**Work to complete:**
Repeat exactly, and only, the lines of the entries below from the one with "Instruction: Select Beckett" through the one with "Given: Toggle the Everywhere context checkbox", both ends included.

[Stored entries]
⟨

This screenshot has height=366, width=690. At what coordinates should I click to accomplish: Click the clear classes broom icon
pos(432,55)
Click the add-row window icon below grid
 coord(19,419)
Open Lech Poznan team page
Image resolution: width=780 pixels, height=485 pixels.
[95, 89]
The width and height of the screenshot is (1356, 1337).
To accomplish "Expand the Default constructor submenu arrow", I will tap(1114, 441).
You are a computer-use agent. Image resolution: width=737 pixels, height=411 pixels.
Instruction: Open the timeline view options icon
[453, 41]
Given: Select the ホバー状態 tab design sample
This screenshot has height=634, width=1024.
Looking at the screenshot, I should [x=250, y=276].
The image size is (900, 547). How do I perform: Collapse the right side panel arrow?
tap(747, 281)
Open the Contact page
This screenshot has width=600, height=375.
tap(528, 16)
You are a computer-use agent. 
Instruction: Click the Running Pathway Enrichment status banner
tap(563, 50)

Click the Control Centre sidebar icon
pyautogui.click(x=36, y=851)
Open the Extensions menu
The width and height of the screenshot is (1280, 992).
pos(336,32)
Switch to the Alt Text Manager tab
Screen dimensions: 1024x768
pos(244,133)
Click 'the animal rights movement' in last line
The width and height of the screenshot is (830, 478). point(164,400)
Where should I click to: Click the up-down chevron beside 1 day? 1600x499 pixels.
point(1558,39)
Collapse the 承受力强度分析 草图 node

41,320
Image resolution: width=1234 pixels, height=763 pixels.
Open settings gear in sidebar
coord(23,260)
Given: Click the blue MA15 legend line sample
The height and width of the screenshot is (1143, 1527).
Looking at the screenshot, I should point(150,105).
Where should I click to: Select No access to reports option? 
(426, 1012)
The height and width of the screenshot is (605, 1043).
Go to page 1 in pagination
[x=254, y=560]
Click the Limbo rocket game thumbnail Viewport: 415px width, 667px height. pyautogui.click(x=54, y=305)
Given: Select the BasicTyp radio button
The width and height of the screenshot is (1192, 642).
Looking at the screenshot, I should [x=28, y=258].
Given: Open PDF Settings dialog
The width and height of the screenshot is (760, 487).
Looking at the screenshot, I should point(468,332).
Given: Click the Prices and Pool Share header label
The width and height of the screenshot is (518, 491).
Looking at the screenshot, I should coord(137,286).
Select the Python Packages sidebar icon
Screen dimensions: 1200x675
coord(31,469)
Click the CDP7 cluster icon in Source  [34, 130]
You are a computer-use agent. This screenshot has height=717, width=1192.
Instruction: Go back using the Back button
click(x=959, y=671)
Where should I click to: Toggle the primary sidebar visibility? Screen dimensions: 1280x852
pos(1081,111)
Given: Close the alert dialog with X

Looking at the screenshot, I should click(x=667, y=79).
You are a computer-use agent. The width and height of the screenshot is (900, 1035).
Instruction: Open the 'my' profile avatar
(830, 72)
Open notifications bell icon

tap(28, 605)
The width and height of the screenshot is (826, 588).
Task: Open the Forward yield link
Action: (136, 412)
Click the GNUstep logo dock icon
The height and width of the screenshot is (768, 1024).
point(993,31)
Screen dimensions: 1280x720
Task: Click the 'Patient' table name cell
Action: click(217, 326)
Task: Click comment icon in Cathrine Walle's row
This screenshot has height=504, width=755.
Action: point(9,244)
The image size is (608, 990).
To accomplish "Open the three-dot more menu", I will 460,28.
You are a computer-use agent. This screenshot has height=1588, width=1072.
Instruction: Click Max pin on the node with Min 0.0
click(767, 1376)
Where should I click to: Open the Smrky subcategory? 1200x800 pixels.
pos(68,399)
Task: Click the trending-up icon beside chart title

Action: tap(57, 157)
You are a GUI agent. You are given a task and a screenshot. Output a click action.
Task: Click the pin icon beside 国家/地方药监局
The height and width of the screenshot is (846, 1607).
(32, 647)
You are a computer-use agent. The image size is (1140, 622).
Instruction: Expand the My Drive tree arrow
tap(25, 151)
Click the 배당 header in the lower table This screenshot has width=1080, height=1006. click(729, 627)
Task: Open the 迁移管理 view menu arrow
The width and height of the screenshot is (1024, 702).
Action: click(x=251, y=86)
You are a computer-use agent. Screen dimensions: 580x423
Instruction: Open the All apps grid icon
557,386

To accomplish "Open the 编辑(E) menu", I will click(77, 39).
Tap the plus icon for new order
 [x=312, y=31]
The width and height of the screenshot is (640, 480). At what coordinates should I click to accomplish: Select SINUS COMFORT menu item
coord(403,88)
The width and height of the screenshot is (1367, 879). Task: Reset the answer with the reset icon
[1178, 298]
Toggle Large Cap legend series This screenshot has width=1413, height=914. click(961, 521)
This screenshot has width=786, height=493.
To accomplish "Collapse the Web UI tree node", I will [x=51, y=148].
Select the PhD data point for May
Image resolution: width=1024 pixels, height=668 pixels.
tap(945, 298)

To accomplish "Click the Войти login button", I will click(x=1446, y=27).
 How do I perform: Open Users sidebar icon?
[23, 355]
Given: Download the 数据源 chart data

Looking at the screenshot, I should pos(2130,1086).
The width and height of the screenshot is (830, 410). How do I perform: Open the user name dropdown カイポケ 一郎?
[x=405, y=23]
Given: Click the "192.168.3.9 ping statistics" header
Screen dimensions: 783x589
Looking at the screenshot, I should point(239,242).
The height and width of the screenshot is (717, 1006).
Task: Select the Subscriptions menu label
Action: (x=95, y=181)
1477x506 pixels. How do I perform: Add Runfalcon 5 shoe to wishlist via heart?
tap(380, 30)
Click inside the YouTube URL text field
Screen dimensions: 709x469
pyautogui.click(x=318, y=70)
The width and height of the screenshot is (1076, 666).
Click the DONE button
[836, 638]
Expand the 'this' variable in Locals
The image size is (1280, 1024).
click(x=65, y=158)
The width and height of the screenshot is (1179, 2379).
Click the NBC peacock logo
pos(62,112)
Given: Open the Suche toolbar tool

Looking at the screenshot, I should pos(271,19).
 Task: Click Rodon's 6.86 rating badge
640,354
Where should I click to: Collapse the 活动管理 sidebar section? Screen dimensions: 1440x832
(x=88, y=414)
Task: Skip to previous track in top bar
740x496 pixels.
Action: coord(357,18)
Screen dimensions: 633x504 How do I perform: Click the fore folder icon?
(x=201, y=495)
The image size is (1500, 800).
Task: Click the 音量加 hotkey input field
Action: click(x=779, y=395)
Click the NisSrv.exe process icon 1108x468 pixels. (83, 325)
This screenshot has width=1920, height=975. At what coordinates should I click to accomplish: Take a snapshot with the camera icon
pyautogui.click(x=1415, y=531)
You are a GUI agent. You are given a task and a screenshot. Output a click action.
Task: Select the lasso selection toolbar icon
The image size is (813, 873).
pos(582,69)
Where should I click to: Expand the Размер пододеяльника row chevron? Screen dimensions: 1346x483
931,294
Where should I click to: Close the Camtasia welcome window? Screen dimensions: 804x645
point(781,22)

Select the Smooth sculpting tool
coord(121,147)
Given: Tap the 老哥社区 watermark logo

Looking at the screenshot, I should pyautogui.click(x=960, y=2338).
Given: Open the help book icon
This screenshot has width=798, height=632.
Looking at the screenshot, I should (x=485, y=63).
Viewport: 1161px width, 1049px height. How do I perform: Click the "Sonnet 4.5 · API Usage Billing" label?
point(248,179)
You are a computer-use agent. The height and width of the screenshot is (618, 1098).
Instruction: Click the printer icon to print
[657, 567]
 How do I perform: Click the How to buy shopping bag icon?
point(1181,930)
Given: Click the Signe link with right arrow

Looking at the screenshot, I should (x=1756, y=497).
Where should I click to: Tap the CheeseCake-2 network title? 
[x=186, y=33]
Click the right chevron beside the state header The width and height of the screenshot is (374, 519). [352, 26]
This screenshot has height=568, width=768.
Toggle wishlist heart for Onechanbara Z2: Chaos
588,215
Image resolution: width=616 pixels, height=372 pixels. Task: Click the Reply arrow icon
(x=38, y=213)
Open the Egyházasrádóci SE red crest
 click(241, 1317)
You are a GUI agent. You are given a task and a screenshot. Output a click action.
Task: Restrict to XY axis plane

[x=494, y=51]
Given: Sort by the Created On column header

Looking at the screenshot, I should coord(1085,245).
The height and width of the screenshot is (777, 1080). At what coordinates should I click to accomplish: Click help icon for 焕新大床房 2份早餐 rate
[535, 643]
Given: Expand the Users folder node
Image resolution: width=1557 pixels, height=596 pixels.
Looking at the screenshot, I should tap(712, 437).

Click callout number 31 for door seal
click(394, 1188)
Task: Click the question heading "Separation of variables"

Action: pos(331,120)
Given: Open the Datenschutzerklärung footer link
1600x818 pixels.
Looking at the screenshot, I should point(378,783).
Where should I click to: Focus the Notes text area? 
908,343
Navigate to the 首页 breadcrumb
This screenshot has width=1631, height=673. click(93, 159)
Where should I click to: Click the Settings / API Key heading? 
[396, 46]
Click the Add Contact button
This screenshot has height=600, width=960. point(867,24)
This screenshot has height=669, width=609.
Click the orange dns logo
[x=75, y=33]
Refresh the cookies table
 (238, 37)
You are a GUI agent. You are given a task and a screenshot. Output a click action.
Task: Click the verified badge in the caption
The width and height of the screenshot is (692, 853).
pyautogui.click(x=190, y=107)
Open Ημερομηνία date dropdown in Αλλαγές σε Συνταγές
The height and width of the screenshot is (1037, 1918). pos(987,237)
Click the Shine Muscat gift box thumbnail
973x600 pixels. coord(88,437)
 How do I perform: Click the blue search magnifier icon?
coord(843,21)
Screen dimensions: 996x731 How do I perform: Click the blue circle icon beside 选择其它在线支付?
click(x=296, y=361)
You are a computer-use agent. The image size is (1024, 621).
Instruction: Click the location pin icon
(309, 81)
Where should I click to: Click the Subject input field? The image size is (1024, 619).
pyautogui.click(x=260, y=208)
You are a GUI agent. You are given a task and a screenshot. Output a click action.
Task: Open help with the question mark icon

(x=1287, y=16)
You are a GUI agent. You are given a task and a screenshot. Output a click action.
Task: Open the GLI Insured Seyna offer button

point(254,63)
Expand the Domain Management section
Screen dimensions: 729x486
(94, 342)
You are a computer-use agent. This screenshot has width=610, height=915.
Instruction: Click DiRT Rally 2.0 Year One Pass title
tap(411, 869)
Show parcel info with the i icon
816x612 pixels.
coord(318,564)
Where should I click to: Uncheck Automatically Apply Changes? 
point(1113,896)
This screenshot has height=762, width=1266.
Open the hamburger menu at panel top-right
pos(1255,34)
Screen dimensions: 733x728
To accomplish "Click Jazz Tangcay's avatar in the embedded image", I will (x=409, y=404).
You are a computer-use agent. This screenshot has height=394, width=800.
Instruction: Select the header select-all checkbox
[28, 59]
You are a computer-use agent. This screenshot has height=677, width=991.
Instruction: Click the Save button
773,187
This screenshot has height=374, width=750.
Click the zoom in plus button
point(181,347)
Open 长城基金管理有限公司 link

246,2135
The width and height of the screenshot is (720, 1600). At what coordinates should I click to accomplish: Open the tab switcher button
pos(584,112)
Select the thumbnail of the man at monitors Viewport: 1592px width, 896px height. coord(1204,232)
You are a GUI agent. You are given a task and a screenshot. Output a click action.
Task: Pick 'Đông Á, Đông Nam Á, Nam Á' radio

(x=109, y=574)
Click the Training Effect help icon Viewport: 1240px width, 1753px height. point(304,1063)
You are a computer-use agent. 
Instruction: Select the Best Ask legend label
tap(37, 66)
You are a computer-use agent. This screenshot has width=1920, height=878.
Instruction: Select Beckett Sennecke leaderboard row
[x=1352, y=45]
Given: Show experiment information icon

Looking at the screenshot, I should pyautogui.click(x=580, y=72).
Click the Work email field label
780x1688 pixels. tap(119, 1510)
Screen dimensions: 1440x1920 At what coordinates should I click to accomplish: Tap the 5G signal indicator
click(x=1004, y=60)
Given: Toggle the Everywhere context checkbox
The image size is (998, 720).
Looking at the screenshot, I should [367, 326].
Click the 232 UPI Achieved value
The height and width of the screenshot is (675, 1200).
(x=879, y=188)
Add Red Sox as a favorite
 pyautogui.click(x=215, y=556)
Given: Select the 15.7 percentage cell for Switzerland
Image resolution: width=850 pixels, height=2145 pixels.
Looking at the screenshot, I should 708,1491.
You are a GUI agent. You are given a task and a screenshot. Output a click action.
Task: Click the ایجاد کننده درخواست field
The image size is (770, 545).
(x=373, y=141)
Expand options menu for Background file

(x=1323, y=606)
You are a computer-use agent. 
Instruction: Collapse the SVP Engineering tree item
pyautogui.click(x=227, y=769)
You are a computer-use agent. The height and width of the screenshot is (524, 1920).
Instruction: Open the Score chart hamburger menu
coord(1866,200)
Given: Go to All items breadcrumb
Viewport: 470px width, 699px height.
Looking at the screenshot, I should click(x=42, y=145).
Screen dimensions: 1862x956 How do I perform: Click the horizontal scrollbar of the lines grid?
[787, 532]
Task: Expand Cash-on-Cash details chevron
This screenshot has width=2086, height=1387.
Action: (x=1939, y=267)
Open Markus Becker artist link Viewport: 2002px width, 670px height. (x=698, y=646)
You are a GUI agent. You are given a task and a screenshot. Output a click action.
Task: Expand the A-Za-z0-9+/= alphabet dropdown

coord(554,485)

⟩

**Result of the exercise:**
Instruction: Select Beckett Sennecke leaderboard row
[x=1352, y=45]
Given: Show experiment information icon

Looking at the screenshot, I should pyautogui.click(x=580, y=72).
Click the Work email field label
780x1688 pixels. tap(119, 1510)
Screen dimensions: 1440x1920 At what coordinates should I click to accomplish: Tap the 5G signal indicator
click(x=1004, y=60)
Given: Toggle the Everywhere context checkbox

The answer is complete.